| REQUIREMENTS |
Transcribe the passage of the text on investment in Russia's Far Eastern Federal District below, starting with "Figure 1. Extractive" and going on through "of this research.".

| SOURCE DOCUMENT |

════════════════════

Budgetary investments are a key source of investment for the underfunded Far Eastern Federal District

Historically, Far Eastern regions have differed in terms of per capita investment in fixed assets. Subjects of the FEFD with the highest share of extractive industry in GRP and low population density, such as the Sakhalin and Magadan Regions, the Republic of Sakha (Yakutia), and the Chukotka Autonomous District, attract the largest volume of per capita private investments. Budgetary investments often form a significant share of overall investment in regions where the industrial sector plays a minor role. These regions include the Republic of Buryatia1, Kamchatka Krai, and the Chukotka Autonomous District despite its extractive industry. In addition to this, the state was the main investor in the Primorsky Krai during preparations for the APEC summit, and, until recently was the main investor in the Jewish Autonomous Region, where in 2015 the share of budgetary investments equaled 47%.

Figure 1. Extractive industry regions attract higher per capita private investment, data for 2018, thousand rubles

Source: Rosstat, ACRA’s calculations

The Republic of Buryatia and the Zabaikalsky Krai, which were part of the Siberian Federal District until November 2018, are retrospectively regarded as part of the Far Eastern Federal District for the purpose of this research.

Oil and gas projects in the Sakhalin Region receive the lion’s share of foreign direct investment in the FEFD.

The Sakhalin Region leads the Far Eastern macroregion both in terms of per capita investment and by volume of foreign direct investment (in 2017 it was the recipient of more than 75% of all foreign direct investment in the FEFD).

The average level of budgetary investments (from all budgets, including the federal one) into the FEFD is in line with the average national indicator. However, the macroregion requires a higher level of investment given the unequal distribution of budgetary investments across the regions of the FEFD, higher cost of living, and limited transport accessibility.

The average volume of investments in the regions of the FEFD financed by regional budgets lags behind the national average, having steadily declined since 2013. In 2018, the share of investments in the FEFD from regional budgets amounted to 3.4% vs. the average national indicator of 6.8%, while from 2010 to 2018 it averaged 5.5% vs. around 7%, respectively.

Figure 2. Share of budgetary investments in the regions of the FEFD is falling

Source: Rosstat, ACRA’s calculations

An alternative to the state? 

At the start of 2019, the FEFD had a population of 8.2 mln, having declined by 360,000 — the equivalent of the combined population of the Kamchatka Krai and the Chukotka Autonomous Region — since 2005. This is the most significant decline among Russia’s Federal Districts in percentage terms. All regions of the Far East, with the exception of Buryatia and Yakutia, suffer from population decline. There are a number of reasons for this, including the harsh climate in the Far Northern part of the macroregion and insufficient development. For example, as of 2017, the road density of the Primorsky Krai, which is the most populous region of the FEFD and has the mildest climate, was only 90 km per 1,000 km2. In comparison, regions in European Russia on the same latitudes, such as the Krasnodar Krai and the Stavropol Krai, have respective road densities of 463 and 272 km per 1,000 km2.

════════════════════

| STORED ROWS |
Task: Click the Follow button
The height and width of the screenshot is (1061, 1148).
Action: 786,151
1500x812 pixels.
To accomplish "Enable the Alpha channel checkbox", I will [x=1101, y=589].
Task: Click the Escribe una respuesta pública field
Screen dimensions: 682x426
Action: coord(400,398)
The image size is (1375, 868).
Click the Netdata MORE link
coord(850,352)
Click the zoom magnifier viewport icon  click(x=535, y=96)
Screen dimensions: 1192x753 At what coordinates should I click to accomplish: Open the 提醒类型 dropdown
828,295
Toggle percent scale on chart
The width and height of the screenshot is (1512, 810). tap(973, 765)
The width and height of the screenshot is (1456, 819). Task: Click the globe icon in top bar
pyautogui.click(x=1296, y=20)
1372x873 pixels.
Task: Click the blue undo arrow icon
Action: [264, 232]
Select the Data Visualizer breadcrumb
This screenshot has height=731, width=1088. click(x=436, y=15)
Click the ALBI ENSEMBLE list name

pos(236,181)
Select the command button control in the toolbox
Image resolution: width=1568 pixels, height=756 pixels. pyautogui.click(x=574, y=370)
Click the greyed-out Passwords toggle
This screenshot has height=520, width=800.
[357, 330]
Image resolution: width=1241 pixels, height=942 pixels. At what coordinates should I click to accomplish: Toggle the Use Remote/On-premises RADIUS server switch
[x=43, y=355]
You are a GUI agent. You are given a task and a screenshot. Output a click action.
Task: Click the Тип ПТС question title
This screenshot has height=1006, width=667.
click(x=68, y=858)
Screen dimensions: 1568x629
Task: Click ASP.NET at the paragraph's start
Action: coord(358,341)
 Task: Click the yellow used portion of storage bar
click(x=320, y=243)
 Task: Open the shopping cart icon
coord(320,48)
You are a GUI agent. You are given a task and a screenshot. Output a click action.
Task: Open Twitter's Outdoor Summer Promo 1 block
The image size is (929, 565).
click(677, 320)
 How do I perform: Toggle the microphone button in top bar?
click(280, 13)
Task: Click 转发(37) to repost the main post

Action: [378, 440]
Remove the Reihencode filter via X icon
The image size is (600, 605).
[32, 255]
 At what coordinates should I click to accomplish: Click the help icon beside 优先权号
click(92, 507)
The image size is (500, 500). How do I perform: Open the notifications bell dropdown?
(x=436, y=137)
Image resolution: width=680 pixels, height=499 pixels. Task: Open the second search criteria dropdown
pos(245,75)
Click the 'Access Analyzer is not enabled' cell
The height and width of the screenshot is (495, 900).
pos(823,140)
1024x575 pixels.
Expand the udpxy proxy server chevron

════════════════════

| FINISHED EXERCISE |
Figure 1. Extractive industry regions attract higher per capita private investment, data for 2018, thousand rubles

Source: Rosstat, ACRA’s calculations

The Republic of Buryatia and the Zabaikalsky Krai, which were part of the Siberian Federal District until November 2018, are retrospectively regarded as part of the Far Eastern Federal District for the purpose of this research.